**Objetivos**
**1.** Transcreva do artigo sobre a formação dual na Alemanha o trecho que começa nas palavras "Formação dual: o" e termina após as palavras "federal o fez.".
**2.** Segundo o artigo sobre a formação dual na Alemanha, por que motivo foi retirado do pátio um dos bambus? Responda em uma a três frases.
**3.** Escreva a continuação do artigo sobre a formação dual na Alemanha, a partir da última frase apresentada.
==== Excerto ====
Formação dual: o exemplo da Alemanha

Bem próximo da zona dos ministérios em Berlim, destaca-se um edifício moderno que acolhe três instituições de cúpula da economia alemã: a BDI – Associação Federal da Indústria Alemã, a BDA – Associação Federal das Empresas Alemãs e a DIHK – Câmara de Comércio e Indústria Alemã. Estas três instituições, com missões diferentes mas interligadas, mudaram as sedes de Bona para Berlim ao mesmo tempo que o governo federal o fez.

Por António Manuel Venda

 

O edifício, numa zona da antiga Berlim leste, foi construído no espaço onde funcionava um parque de estacionamento depois do vazio deixado pelos bombardeamentos aliados da Segunda Guerra Mundial. Bem perto está o Ministério da Economia, na antiga sede do Partido Comunista da República Democrática da Alemanha (RDA). O edifício acolhe a Casa da Economia Alemã e as suas três instituições. Na prática são três prédios com configurações diferentes, algo que se nota menos por fora do que por dentro, onde existe um pátio com muita luz natural, luz que entra por uma cúpula de vidro, alta, muito alta.

Num dos cantos do pátio há uma zona de bambus. A sua origem tem a ver com a ideia de um imperador chinês de que todos os funcionários tivessem nos locais de trabalho uma planta. Um apelo a que houvesse ligação à natureza, e também a que tivessem os pés assentes na terra. O anfitrião da Casa da Economia alemã fala de um dos bambus, que cresceu tanto que as raízes chegaram a ameaçar destruir parte dos alicerces. Tiveram de o tirar de lá. A certa altura o homem comenta que essa imagem reflete de certa forma a economia alemã, mas rapidamente muda de assunto.

Bem ao contrário da realidade portuguesa, onde é normal cada instituição estar isolada, neste caso concentram-se no mesmo edifício. E para além de defenderem interesses diversos têm discussões bastante intensas, numa lógica construtiva onde inclusive as questões políticas têm dificuldade em entrar.
==== Lista de registos ====
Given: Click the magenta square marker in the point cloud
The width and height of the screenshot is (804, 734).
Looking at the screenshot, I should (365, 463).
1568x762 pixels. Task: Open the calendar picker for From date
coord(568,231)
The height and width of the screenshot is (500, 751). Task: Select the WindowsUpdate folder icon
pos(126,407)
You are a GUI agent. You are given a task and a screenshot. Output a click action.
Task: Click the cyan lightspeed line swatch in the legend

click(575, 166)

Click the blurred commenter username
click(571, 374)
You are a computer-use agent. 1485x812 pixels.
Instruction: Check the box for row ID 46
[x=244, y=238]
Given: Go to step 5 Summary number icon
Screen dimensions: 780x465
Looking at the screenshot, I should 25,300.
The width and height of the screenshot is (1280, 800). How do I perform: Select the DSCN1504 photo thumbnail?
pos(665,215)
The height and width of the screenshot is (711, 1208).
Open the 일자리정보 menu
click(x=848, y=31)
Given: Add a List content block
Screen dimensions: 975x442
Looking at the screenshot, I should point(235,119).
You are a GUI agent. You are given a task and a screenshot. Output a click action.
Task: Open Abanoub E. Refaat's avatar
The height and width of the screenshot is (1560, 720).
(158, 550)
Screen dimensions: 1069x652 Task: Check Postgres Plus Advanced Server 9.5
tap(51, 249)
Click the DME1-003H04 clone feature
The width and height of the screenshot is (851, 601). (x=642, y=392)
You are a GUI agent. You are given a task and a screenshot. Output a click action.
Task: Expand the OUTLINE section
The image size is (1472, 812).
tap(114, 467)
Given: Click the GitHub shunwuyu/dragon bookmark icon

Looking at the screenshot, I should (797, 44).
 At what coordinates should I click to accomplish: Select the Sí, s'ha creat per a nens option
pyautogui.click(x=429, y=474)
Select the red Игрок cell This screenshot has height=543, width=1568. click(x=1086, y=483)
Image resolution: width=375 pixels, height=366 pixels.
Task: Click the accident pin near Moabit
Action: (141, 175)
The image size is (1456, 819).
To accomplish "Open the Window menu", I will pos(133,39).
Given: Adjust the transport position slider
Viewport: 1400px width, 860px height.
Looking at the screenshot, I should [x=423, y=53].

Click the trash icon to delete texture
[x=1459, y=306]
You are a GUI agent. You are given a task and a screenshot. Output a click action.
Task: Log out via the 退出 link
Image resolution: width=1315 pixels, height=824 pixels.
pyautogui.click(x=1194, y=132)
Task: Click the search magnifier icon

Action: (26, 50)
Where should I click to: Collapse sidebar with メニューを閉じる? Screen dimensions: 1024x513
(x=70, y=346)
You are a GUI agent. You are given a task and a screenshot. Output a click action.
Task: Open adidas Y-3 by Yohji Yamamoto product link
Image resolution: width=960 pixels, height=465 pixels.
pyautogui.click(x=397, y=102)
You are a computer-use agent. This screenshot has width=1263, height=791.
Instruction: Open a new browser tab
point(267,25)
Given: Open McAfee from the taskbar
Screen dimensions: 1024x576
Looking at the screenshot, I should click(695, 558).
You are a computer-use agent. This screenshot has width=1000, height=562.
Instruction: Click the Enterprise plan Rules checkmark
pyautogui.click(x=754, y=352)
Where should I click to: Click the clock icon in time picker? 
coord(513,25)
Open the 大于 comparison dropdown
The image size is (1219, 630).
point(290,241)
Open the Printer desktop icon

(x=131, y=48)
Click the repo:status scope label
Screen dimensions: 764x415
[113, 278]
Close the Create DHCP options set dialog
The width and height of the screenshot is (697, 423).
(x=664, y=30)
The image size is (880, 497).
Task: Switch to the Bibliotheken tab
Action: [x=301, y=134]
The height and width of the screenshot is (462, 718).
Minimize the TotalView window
====
**Respostas do exercício**
**1.**
Formação dual: o exemplo da Alemanha

Bem próximo da zona dos ministérios em Berlim, destaca-se um edifício moderno que acolhe três instituições de cúpula da economia alemã: a BDI – Associação Federal da Indústria Alemã, a BDA – Associação Federal das Empresas Alemãs e a DIHK – Câmara de Comércio e Indústria Alemã. Estas três instituições, com missões diferentes mas interligadas, mudaram as sedes de Bona para Berlim ao mesmo tempo que o governo federal o fez.

**2.** O bambu foi retirado porque cresceu tanto que as suas raízes chegaram a ameaçar destruir parte dos alicerces do edifício.

**3.**
Num workshop a que assistimos e onde estiveram representantes das três instituições – existe uma quarta, a Câmara dos Artesãos, muito importante na Alemanha e que está num edifício próprio, também em Berlim –, as diferenças foram logo notadas, mas percebeu-se ao mesmo tempo um propósito comum, o de fortalecer a economia pelo sucesso do tecido empresarial e também das pessoas no mercado de trabalho, numa atitude que corporiza talvez da melhor forma o conceito de responsabilidade social.

O caso da formação dos mais jovens é um exemplo típico da confluência de interesses destas instituições. A DIHK, com cerca de 80 delegações pela Alemanha e 130 representações pelo mundo, é responsável pela formação dual, algo que lhe é conferido pelo estado federal – faz as provas e os exames de capacitação profissional, como acontece com a Câmara dos Artesãos nas suas áreas (sendo que na Alemanha esta inclui, por exemplo, motoristas, cabeleiros e jornalistas).

Associações patronais e sindicais veem com bons olhos esta opção. Todos ganham: as empresas ficam com jovens formados à medida das suas necessidades – decidem de quantos formandos precisam e têm uma palavra a dizer na definição dos conteúdos formativos das mais de três centenas de profissões definidas. Os jovens recebem formação profissional com verdadeira adequação ao mercado e são pagos por isso. E a sociedade como um todo beneficia de uma taxa de desemprego jovem bastante baixa.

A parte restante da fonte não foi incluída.